ANALISIS

Arab Saudi Berubah Lebih Moderat atau Hanya 'Topeng' Saja?

Anisa Dewi A | CNN Indonesia
Jumat, 26 Agu 2022 08:18 WIB
Vonis 10 tahun penjara imam Masjidil Haram, Sheikh Soleh Al-Thalib, memicu pertanyaan apakah kebijakan moderat Pangeran Mohammed bin Salman hanya topeng saja?
(Foto: REUTERS/AHMED YOSRI)

Ahli studi kajian Timur Tengah dari Universitas Indonesia, Yon Machmudi, mengatakan Saudi masih belum cukup moderat terlepas dari berbagai kebijakan sosial yang lebih terbuka.

"Masih belum [moderat]. Dari aspek norma agama dan sosial Saudi menjadi lebih moderat tetapi sisi politik masih otoritarian," kata Yon saat dihubungi CNNIndonesia.com, Kamis (25/8).

Yon menerangkan meski warga Saudi, terutama perempuan, kini lebih bebas, namun masyarakat masih dilarang mendiskusikan masalah politik di negara itu. Sebab, isu ini merupakan hak prerogatif raja dan keluarga.

ADVERTISEMENT

SCROLL TO CONTINUE WITH CONTENT

"Otomatis, ulama maupun pihak yang berbeda pendapat dalam hal politik akan mendapat sanksi, termasuk dipenjarakan," lanjut Yon.

Sepanjang MbS memimpin terdapat sejumlah ulama yang ditangkap. Mereka yakni Salman Al-Awdah, Awal Al-Qarani, Farhan Al-Maliki, Mostafa Hassan dan Safar Al-Hawali.

Yon menganggap reformasi yang sudah dibuat MbS tak cukup menjadikan Saudi menjadi negara moderat karena hanya berfokus ke sektor sosial, ekonomi, dan budaya, namun melupakan bidang lain seperti penegakkan hak asasi manusia seperti kebebasan berpendapat.

"Moderat dari sisi keagamaan saja tetapi tidak demokratis," kata Yon lagi.

Yon kemudian menyoroti liberalisasi di Saudi hanya terjadi di bidang ekonomi dan sosial agama, sementara untuk politik tak ada sedikitpun keterbukaan.

Sebagaimana Visi 2030, Saudi menuntut Kerajaan melakukan modernisasi guna menumbuhkan ekonomi dari sektor non minyak.

Selain itu, sektor hiburan dan pariwisata juga menjadi alternatif baru bagi pendapatan negara.

Meski demikian, Yon mengatakan potensi moderat bisa saja terjadi di Saudi jika MbS menjadi raja dan perlahan membuka akses politik.

# YANG PERLU DILAKUKAN
[a] Tentukan apakah setiap pernyataan berikut sesuai dengan artikel tentang Arab Saudi. Jawab ya atau tidak, lalu kutip kata-kata penentunya dari artikel tersebut. (i) Yon Machmudi berpendapat bahwa Saudi sudah cukup moderat. (ii) Menurut Yon, masyarakat Saudi masih dilarang mendiskusikan masalah politik. (iii) Yon menyebut liberalisasi di Saudi juga menjangkau bidang politik.
[b] Teruskan artikel tentang Arab Saudi, dimulai setelah kalimat terakhirnya.

# BARIS DATA
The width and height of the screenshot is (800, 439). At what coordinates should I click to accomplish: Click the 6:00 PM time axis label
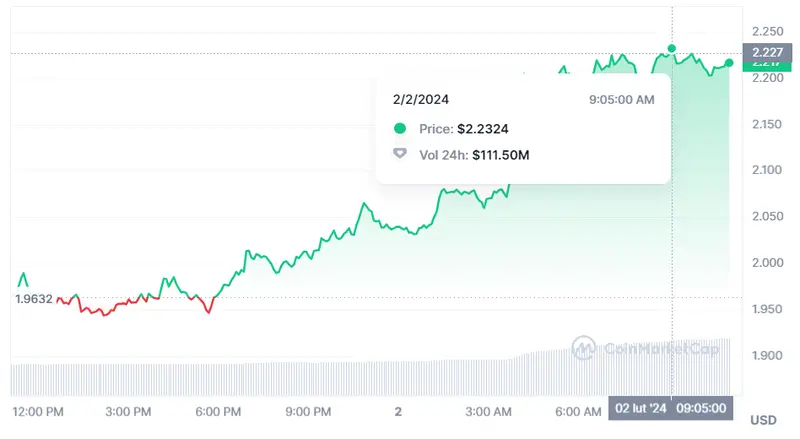[218, 411]
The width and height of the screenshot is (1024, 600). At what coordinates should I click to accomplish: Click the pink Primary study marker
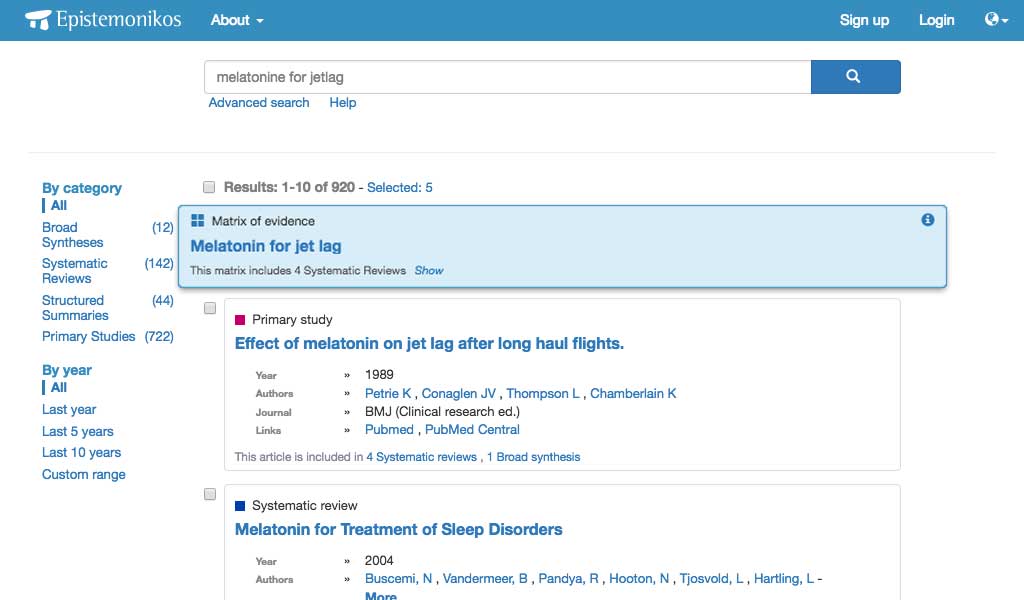tap(240, 320)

# TANGGAPAN
[a]
(i) Tidak: "Saudi masih belum cukup moderat terlepas dari berbagai kebijakan sosial yang lebih terbuka."
(ii) Ya: "namun masyarakat masih dilarang mendiskusikan masalah politik di negara itu."
(iii) Tidak: "sementara untuk politik tak ada sedikitpun keterbukaan."

[b]
"Secara perlahan melakukan reformasi politik dengan membuka partisipasi publik dalam menentukan kebijakan negara," ucap dia.

Senada, pengamat Hubungan Internasional dari Universitas Islam Negeri Jakarta, Ubaedillah, mengatakan Saudi harus diberi kesempatan untuk menjadi sebuah negara yang moderat.

"Untuk ke arah sana tentu tak mudah. Saudi harus didukung untuk menjadi negara moderat," kata Ubaedillah.

Ia menyatakan Saudi memang banyak menangkap siapa saja yang menentang kebijakan MbS, namun sepanjang warga tak berbicara politik, Kerajaan tak akan melakukan penangkapan.

"Yang ditangkap Kerajaan Saudi bukan ulama Kerajaan, tetapi figur yang menyerukan anti moderasi dan bernada politis," ucap Ubaedillah lagi.

Sementara itu, pengamat hubungan internasional dari Universitas Muhammadiyah Riau, Fahmi Salsabila, mengkritik tindakan pemerintah Saudi hari ini.

Ia menilai usaha untuk tampak moderat tak sejalan dengan kondisi di dalam negeri.

"Upaya menuju moderat tak selaras dengan kebijakan dalam negeri yang justru masih represif terhadap kritikan rakyatnya," ucap Fahmi.

Ia menegaskan bahwa Saudi hanya ingin dianggap terbuka terhadap dunia luar. Namun, dalam hal kebebasan berpendapat tak mendapat ruang barang cuma sejengkal.

"Jadi [Arab Saudi] ingin dianggap moderat dari tanggapan dunia luar terhadap hal-hal yang dulunya dilarang namun justru radikal ke dalam, membungkam kritik warga apapun latar belakangnya," tutur Fahmi.

Lebih lanjut, ia menyarankan agar Saudi bijak dalam mengelola kritik terhadap negara. Namun, bagaimanapun, hal ini bergantung pemimpinnya.

Fahmi juga tak menganggap demokrasi menjadi solusi untuk keterbukaan Saudi, dan jalan menuju moderat yang lebih baik.

"Belum tentu juga negara yg menganut demokrasi akan lebih demokratis, meskipun [secara] teori harusnya iya," ucap dia lagi.



(rds)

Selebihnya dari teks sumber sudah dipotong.